▶ **Aim of the task**
Report each line in the listing below that contains the word "action", copying every such line in full. Treat uppercase and lowercase letters as different.

** START Available data **

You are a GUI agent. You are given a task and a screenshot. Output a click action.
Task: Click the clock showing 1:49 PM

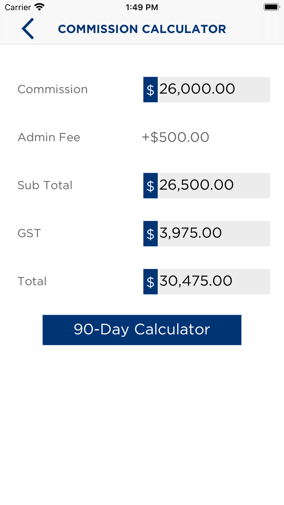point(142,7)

** END Available data **
** START Available data **

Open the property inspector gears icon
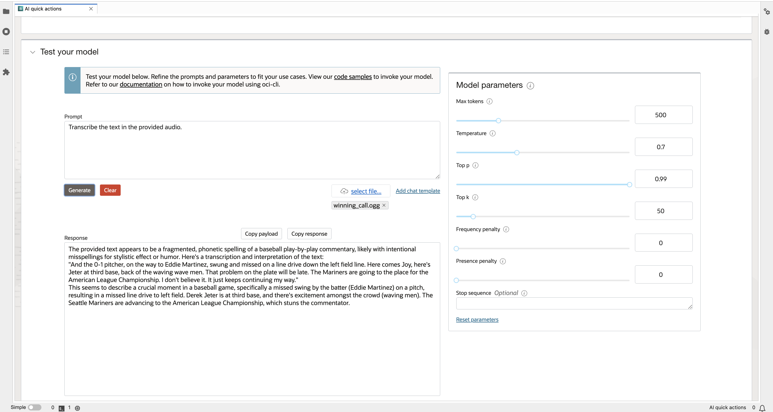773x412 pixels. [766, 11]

** END Available data **

▶ **Exercise solution**
You are a GUI agent. You are given a task and a screenshot. Output a click action.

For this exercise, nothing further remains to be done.